Give again, unaltered, the lines of the listing below that run from the line having "Pick the Magic" through the line having "Task: Click the search magnifier button".

★ ★ ★ ★ ★

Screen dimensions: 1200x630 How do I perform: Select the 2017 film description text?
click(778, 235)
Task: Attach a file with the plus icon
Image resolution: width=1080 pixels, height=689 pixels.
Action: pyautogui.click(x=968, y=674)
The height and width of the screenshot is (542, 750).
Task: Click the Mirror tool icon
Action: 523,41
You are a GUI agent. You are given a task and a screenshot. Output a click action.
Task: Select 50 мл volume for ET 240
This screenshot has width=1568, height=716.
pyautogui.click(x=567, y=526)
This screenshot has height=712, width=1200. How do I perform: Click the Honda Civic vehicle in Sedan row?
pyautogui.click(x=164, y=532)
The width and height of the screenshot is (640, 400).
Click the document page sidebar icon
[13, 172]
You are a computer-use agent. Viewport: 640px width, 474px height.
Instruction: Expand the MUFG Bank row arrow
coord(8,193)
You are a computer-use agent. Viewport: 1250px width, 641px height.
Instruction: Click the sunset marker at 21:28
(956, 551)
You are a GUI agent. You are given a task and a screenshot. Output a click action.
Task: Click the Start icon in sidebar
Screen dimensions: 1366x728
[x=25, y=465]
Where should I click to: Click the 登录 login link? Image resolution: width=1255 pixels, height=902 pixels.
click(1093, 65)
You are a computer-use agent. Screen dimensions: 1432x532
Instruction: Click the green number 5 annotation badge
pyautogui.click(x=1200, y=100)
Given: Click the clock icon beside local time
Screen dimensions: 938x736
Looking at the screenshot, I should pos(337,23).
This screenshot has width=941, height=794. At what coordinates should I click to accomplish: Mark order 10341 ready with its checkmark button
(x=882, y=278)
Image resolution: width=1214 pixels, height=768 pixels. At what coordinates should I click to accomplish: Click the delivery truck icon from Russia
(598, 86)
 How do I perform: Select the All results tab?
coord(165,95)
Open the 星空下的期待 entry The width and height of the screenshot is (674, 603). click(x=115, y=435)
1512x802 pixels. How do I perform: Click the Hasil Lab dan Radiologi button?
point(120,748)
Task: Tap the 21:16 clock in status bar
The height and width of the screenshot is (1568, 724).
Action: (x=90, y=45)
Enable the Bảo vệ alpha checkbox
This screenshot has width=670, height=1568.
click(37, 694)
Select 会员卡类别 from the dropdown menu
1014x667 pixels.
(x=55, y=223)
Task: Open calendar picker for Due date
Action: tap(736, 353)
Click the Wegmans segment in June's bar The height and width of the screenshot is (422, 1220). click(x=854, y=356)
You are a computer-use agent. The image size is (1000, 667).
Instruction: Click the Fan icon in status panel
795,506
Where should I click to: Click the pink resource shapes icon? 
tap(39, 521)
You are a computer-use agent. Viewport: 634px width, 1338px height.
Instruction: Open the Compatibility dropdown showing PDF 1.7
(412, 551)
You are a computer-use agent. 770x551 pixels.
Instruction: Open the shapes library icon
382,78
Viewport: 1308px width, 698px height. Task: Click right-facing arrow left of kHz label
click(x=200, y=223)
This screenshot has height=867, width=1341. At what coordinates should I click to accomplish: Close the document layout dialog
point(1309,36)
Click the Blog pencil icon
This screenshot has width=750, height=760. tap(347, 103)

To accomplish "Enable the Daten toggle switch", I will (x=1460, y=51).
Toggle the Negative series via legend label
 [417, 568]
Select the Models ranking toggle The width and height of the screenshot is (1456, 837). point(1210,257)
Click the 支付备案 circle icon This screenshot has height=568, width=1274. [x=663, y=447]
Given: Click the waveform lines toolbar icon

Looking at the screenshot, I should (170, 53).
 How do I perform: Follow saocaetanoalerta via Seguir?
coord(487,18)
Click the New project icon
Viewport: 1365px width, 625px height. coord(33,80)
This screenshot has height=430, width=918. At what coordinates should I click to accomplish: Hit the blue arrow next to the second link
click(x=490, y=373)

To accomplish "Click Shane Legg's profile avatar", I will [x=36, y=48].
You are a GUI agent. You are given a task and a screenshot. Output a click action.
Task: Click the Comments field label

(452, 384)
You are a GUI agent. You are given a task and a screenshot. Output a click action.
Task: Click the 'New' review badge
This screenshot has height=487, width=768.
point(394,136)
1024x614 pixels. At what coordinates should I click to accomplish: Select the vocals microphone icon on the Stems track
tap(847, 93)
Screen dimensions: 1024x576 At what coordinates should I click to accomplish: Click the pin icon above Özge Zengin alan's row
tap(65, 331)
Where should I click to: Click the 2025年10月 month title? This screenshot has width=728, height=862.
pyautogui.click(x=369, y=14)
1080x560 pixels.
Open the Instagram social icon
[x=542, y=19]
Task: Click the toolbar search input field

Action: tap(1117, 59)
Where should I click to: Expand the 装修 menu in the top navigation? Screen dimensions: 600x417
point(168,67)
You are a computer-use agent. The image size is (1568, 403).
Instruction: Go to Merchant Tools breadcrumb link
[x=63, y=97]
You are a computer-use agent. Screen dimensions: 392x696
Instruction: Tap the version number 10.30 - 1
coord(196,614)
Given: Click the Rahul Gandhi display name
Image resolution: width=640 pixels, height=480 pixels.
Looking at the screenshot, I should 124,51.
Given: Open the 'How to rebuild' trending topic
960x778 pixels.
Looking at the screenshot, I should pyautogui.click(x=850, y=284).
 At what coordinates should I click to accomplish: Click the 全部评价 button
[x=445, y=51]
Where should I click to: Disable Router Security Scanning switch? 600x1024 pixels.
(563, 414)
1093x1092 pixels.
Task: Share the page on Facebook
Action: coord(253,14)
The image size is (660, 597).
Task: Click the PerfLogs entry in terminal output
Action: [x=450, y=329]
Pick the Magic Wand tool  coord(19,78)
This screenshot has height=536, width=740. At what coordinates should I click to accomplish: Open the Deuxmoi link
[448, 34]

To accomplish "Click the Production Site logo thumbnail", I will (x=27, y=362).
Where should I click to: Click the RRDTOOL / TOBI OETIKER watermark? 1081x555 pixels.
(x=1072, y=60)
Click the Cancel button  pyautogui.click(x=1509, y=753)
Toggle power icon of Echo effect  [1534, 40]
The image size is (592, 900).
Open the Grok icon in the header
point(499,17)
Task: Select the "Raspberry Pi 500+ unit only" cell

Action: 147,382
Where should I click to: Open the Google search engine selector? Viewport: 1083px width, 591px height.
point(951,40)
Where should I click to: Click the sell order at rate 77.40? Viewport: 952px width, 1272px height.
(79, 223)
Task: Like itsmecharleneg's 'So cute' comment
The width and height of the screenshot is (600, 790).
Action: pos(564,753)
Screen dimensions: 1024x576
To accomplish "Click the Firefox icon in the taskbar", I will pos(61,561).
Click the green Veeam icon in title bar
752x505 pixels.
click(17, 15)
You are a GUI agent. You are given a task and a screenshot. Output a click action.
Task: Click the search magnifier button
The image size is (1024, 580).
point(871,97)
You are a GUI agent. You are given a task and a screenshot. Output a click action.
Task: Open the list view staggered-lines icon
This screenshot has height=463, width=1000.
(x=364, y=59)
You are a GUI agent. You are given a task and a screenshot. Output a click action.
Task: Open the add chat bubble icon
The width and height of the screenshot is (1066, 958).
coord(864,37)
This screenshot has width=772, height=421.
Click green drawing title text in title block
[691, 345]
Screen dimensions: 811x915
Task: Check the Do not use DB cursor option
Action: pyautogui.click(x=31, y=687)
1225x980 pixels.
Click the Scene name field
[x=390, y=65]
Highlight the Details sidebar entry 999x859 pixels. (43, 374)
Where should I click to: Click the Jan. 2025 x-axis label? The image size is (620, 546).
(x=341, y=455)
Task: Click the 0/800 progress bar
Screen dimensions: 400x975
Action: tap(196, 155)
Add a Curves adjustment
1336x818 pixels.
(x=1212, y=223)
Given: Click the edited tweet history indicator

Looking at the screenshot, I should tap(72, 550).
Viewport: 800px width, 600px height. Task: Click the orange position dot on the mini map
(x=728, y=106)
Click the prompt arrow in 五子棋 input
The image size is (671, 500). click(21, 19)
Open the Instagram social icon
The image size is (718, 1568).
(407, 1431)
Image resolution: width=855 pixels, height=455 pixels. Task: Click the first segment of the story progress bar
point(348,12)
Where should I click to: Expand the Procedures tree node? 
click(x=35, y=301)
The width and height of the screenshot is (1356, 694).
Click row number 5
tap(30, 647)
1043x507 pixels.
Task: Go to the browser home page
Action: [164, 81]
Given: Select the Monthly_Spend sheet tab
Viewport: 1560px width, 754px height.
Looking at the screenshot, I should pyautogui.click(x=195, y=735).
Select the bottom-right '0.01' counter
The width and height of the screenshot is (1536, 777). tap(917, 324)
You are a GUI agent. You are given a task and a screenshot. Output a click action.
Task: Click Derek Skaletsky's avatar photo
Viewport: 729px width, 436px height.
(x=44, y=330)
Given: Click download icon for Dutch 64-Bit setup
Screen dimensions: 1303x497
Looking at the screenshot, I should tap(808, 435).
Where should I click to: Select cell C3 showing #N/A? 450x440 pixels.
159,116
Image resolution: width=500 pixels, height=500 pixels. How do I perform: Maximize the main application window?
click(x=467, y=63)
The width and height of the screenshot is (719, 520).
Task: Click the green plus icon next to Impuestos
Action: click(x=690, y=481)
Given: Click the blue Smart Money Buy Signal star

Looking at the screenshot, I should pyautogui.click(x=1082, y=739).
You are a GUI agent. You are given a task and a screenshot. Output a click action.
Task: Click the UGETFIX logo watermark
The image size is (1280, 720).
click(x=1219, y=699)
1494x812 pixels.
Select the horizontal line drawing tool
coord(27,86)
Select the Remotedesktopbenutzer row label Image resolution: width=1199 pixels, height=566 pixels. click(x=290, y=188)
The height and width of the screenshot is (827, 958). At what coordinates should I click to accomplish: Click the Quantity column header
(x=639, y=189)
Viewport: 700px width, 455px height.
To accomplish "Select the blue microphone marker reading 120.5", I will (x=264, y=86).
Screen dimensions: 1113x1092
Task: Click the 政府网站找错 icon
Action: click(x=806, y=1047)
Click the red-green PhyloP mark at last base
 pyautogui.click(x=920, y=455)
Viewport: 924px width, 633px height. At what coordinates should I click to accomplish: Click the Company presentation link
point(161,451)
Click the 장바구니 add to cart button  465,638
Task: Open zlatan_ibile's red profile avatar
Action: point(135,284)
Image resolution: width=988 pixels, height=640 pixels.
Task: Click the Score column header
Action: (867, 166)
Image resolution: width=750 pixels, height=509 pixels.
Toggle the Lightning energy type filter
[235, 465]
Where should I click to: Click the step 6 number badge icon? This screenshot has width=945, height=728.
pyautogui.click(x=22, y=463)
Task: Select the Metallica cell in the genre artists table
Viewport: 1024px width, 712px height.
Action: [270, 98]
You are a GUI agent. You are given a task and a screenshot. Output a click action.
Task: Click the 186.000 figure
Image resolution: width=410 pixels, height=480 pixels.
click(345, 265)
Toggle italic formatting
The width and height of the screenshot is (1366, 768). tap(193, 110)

★ ★ ★ ★ ★

Answer to the exercise:
Pick the Magic Wand tool  coord(19,78)
This screenshot has height=536, width=740. At what coordinates should I click to accomplish: Open the Deuxmoi link
[448, 34]

To accomplish "Click the Production Site logo thumbnail", I will (x=27, y=362).
Where should I click to: Click the RRDTOOL / TOBI OETIKER watermark? 1081x555 pixels.
(x=1072, y=60)
Click the Cancel button  pyautogui.click(x=1509, y=753)
Toggle power icon of Echo effect  [1534, 40]
The image size is (592, 900).
Open the Grok icon in the header
point(499,17)
Task: Select the "Raspberry Pi 500+ unit only" cell

Action: 147,382
Where should I click to: Open the Google search engine selector? Viewport: 1083px width, 591px height.
point(951,40)
Where should I click to: Click the sell order at rate 77.40? Viewport: 952px width, 1272px height.
(79, 223)
Task: Like itsmecharleneg's 'So cute' comment
The width and height of the screenshot is (600, 790).
Action: pos(564,753)
Screen dimensions: 1024x576
To accomplish "Click the Firefox icon in the taskbar", I will pos(61,561).
Click the green Veeam icon in title bar
752x505 pixels.
click(17, 15)
You are a GUI agent. You are given a task and a screenshot. Output a click action.
Task: Click the search magnifier button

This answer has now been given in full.